- EXERCISE REQUIREMENTS -
• 1. In the account of the origins of the Canon Law Society of Great Britain and Ireland, who sponsored Father Shanahan's 1954 tour of American diocesan Chanceries and Tribunals?
• 2. Write the next part of the account of the origins of the Canon Law Society of Great Britain and Ireland, picking up after its final sentence.

- GIVEN TEXT -
+++
Even canonical societies can find their origins in unlikely places. The British Club associated with San Silvestro in Rome would not immediately strike one as the most obvious “locus originis” of the Canon Law Society of Great Britain and Ireland. And yet it was there, it would seem, over a cup of tea, that the idea of having such a society in these islands was first voiced. The partakers of the tea were Fathers Dan Shanahan and John Humphreys, colleagues and contemporaries at post-graduate studies in Rome. They agreed that the idea was a good one, about which “something should be done”. The year was 1952. The Second Vatican Council had not even been dreamed of – though many of the forces which brought it into being seven years later were already at work in the Church.
When these two recently-qualified canonists returned to England that same year, 1952, one of the pressing issues facing very many dioceses was “what to do about matrimonial tribunals?”. It was specifically in this context that, in the summer of 1954, Father Shanahan, who had become the Chancellor of Brentwood, spent a couple of months on tour of a number of diocesan Chanceries and Tribunals in the United States. The venture was sponsored (at a time when the sponsoring of such ventures was by no means so much “the done thing” as it is today!) by Bishop Beck, then Bishop of Brentwood, subsequently Archbishop of Liverpool – to whom, and not only for this foresight, the Canon Law Society owes an abiding debt of gratitude.
During the American tour Father Shanahan not only collected much valuable information and material on the working of marriage courts, but he also came into direct contact with the Canon Law Society of America and at Washington D.C. with the Institute of Research and Study in Medieval Canon Law. The dream was beginning to take shape. On his return home Dan got in touch again with John Humphreys, who was by then the vice-officialis of the Birmingham Tribunal; they were joined by Father Gerald Moverley, another Roman contemporary who at that time was Secretary to Bishop Heenan in Leeds. All three agreed that a first step must be some kind of meeting of Canonists and of those engaged in canonical activities : practical problems could be discussed, and at the same time the idea floated of a more permanent organization. Where to hold such a meeting? – under whose auspices? – how to organise it?
It was at this point that the idea was conceived of making an approach to the Catholic Conference of Ecclesiastical Studies, an institution established some thirty years earlier to provide an opportunity for the exchange of ideas and information principally among seminary professors of theology and philosophy. The 1956 meeting of that conference was to be held at Easter, at Torquay. In a letter written five months later Dan Shanahan says that “we had intended to get a caucus together at the Conference…..at Torquay, but in fact only G. Moverley and myself were able to attend, and we were rather depressed at the flop,” That, incidentally, was the letter which opens : “I enclose a copy of a letter that I have received from Dr. Wroe, Secretary of the Conference of Higher Studies. He always calls me “Dr. Moverley”, with the delightful imprecision of a dogmatist”.
+++
- INFORMATION SHOWN -

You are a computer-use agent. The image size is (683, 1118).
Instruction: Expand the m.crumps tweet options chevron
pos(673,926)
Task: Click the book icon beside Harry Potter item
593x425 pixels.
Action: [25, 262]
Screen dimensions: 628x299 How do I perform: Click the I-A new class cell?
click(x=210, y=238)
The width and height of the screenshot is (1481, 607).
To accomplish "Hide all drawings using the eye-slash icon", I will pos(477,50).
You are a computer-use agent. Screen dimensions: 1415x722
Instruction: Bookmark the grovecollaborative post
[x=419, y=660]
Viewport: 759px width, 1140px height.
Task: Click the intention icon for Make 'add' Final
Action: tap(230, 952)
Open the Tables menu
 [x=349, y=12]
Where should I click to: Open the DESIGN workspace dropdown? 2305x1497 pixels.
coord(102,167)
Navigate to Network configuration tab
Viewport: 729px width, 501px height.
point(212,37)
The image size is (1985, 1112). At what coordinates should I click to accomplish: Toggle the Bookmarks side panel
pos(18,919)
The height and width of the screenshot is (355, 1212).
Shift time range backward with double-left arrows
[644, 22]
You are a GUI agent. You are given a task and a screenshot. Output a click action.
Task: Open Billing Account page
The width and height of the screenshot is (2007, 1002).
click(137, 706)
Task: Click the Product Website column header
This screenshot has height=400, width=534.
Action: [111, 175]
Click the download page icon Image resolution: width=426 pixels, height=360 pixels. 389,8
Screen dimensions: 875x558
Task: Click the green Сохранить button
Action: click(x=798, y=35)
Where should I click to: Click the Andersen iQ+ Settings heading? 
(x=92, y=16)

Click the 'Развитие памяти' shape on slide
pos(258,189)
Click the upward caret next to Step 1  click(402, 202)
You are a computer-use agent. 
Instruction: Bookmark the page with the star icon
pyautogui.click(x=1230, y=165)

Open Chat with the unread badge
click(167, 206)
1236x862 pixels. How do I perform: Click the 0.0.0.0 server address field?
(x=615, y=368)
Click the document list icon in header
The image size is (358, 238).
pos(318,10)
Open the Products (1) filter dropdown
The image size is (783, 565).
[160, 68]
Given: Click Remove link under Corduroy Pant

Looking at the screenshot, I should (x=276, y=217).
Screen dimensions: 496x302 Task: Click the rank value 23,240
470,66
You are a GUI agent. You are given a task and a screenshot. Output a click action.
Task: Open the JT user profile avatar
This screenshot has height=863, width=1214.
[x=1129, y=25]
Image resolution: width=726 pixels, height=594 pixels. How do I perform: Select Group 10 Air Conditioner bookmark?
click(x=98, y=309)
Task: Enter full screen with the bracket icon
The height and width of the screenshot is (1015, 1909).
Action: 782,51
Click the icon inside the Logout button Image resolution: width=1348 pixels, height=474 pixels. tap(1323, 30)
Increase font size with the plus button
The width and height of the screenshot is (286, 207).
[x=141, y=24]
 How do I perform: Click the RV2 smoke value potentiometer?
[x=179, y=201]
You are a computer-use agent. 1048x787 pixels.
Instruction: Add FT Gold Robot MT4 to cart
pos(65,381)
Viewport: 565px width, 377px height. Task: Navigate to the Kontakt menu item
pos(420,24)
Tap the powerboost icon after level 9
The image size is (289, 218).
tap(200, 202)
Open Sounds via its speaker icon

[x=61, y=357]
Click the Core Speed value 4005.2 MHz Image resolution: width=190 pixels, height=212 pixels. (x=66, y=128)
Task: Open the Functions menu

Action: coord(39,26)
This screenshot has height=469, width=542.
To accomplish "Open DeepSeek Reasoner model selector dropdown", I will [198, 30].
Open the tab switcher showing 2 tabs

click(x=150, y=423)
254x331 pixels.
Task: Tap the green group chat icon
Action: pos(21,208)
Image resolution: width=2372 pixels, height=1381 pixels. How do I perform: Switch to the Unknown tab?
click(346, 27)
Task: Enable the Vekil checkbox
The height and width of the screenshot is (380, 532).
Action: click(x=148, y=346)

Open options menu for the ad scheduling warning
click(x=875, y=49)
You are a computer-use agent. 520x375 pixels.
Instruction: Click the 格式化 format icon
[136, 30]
+++
- RESULTS OF THE EXERCISE -
• 1. Bishop Beck, then Bishop of Brentwood, later Archbishop of Liverpool.

• 2.
The Torquay depression was fortunately short-lived. In the course of that 1956 meeting, our two stalwarts had succeeded in persuading the executive Committee that it could risk the presence of a group of canonists at the following year’s Conference : the only condition was that the members of any such group would come to the meeting as individuals and would attend the delivery and discussion of all the papers; apart from that, they could have time for discussion among themselves, without disrupting the programme of the Conference. Even more, the Committee very generously suggested that the canonical group could, if they wished, have one of their number deliver a formal paper to the Conference, provided it would be such as to be of general theological or philosophical interest.
The months following that Easter of 1956 were months of intense‘recruitment’, spearheaded and organized by Dan Shanahan, with the active co-operation of John Humphreys and Gerald Moverley. Various ‘key’ people were approached in England and Wales : the response was almost universally not only favourably but enthusiastic. The net was spread up to Scotland (John Barry and John McQuade), across the sea to Ireland (Gerard Sheehy), even across the Atlantic to the United States (Monsignor Jacob C. Shinar of Pittsburgh, who was our first American member). On the 21st September of that year a particularly felicitous step was taken when Father Shanahan invited Doctor Lawrence L. McReavy of Ushaw College, even then a mighty figure in canonicalcircles, to interest himself in the project. Inter alia, the letter said: “We would like the benefit not only of your support, but also of your advice”, and in a characteristic phrase, Dan Shanahan added : “If you think the whole idea is crazy, I trust you will say so before we go too far and make fools of ourselves to no purpose” ! So far from judging the idea “crazy”, Doctor McReavy at once gave it his whole-hearted support and active help, thereby alone almost ensuring its success. He was to become our first President.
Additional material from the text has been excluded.